--- Exercise ---
Report all lines from the entries below in which "computer" appears.

Segment Start: Record extracts

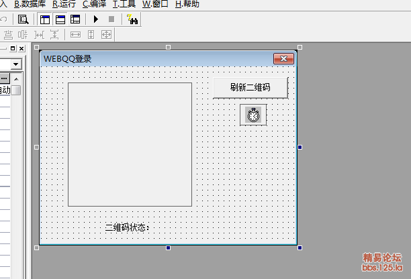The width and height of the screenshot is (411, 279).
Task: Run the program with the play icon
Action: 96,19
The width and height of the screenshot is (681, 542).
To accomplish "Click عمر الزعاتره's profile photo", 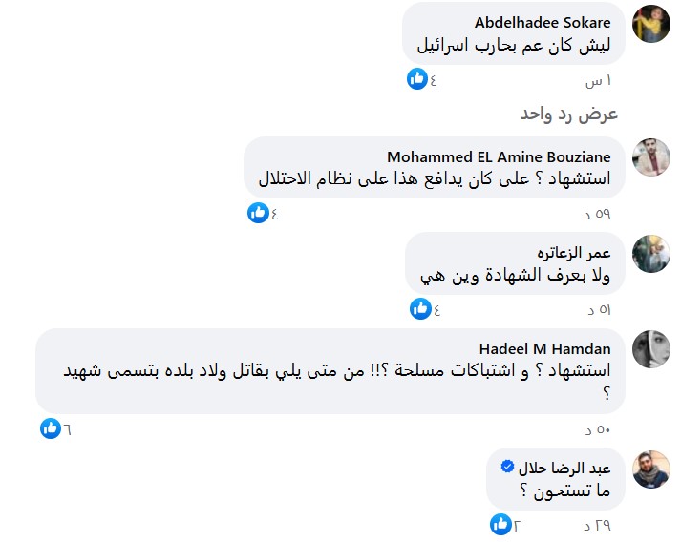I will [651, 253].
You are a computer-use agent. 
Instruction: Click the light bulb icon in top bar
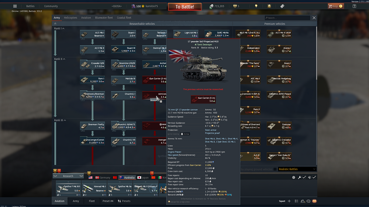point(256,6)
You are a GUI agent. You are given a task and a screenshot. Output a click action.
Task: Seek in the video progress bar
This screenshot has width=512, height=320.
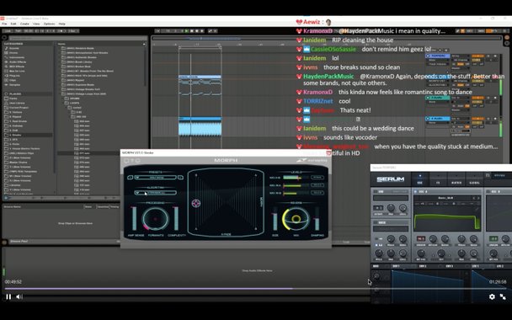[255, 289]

Segment End: Record extracts
Segment Start: Record extracts

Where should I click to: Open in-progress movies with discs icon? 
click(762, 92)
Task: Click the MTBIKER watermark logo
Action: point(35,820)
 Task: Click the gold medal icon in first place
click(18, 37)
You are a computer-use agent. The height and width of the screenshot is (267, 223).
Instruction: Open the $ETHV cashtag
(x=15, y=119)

Segment End: Record extracts

--- Response ---
You are a computer-use agent. 
You are a computer-use agent. The height and width of the screenshot is (267, 223).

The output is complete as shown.